Other conclusions reached by the three-judge panel include the following:
- “The interpretation that the government asks us to adopt defies any limiting principle.”
- “We would expect such a momentous decision to be preceded by substantial debate, and expressed in unmistakable language.There is no evidence of such a debate ...”
- “Congress cannot reasonably be said to have ratified a program of which many members of Congress—and all members of the public—were not aware … only a limited subset of members of Congress had a comprehensive understanding of the program...”
- “Finding the government’s interpretation of the statute to have been ‘legislatively ratified’ under these circumstances would ignore reality.”
Consider what this means.
Telling the public about the phone dragnet didn’t expose a legitimate state secret. It exposed a violation of the constitutional order. For many years, the executive branch carried out a hugely consequential policy change that the legislature never approved. Tens of millions of innocent U.S. citizens were thus subject to invasions of privacy that no law authorized. And the NSA’s unlawful behavior would’ve continued, unknown to the public and unreviewed by Article III courts, but for Snowden’s leak, which caused the ACLU to challenge the illegal NSA program.

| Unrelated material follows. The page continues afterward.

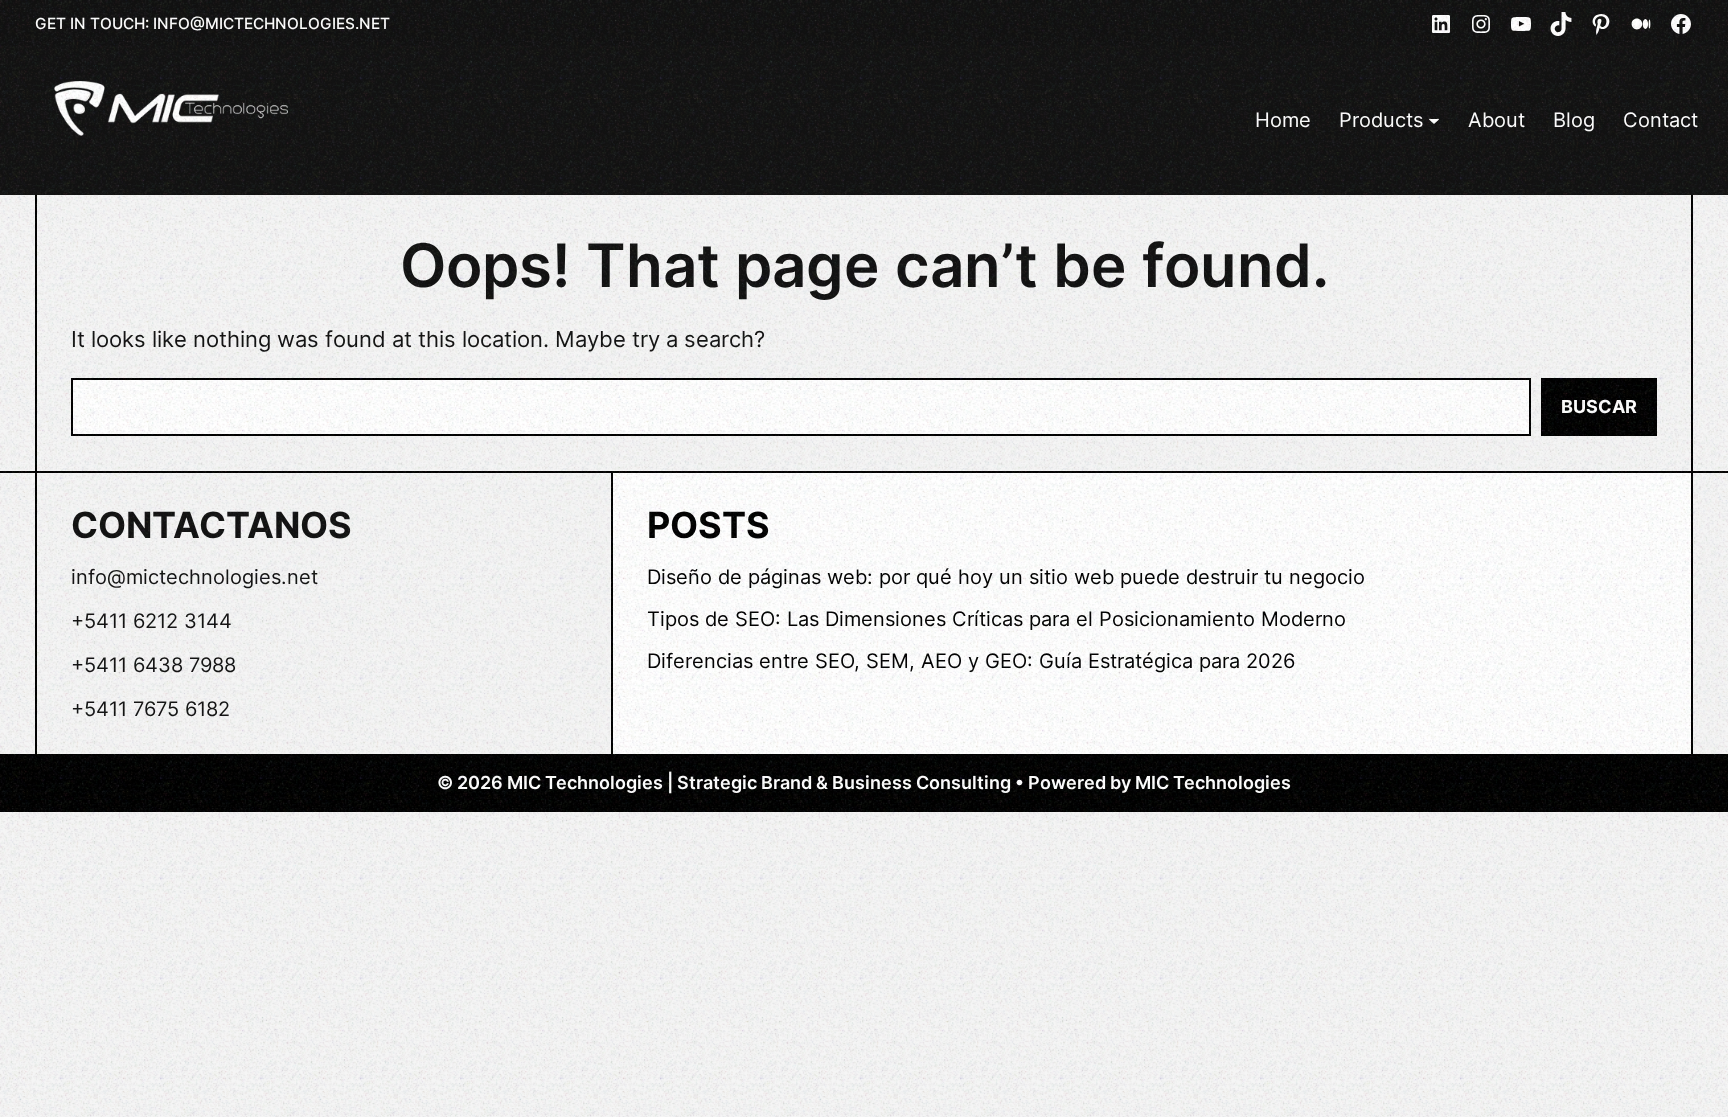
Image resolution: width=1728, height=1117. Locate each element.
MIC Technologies (1213, 782)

Snowden undeniably violated his promise to keep the NSA’s secrets.
But doing so was the only way to fulfill his higher obligation to protect and defend the Constitution, which was being violated by an executive branch exceeding its rightful authority and usurping the lawmaking function that belongs to the legislature. This analysis pertains only to the leaked documents that exposed the phone dragnet, not the whole trove of Snowden leaks, but with respect to that one set of documents there ought to be unanimous support for pardoning his disclosure.
Any punishment for revealing the phone dragnet would be unjust.
Now that a federal appeals court has found that Section 215 of the Patriot Act did not in fact authorize the policy, punishing a man for exposing the program would set this precedent: Whistleblowers will be punished for revealing illegal surveillance. That’s the position anyone who still wants Snowden prosecuted for that leak must take, if the ruling stands. (Other federal courts have issued rulings pointing in contrary directions, and this latest ruling will likely be appealed.)
Consider how this federal court ruling informs the debate over state secrets generally. Civil libertarians have long warned that secret national-security policies undermine both representative democracy and our system of checks and balances.
And that is exactly what happened with respect to the phone dragnet!
Officials classified the program as a state secret, keeping it out of Article III courts. By doing so, they prevented the judiciary from reviewing the statutory legitimacy of NSA surveillance, subverting a core check in our system of government.
Its secret status stymied congressional debate, too.
And it undermined self-government, forcing Americans to judge their elected representatives in a state of ignorance about hugely consequential actions they’d taken.
The consequence: An illegal program persisted for years. This is a perfect illustration of why secret government programs are an abomination in our democracy. (For more detailed legal analysis of the appeals court decision see Orin Kerr.)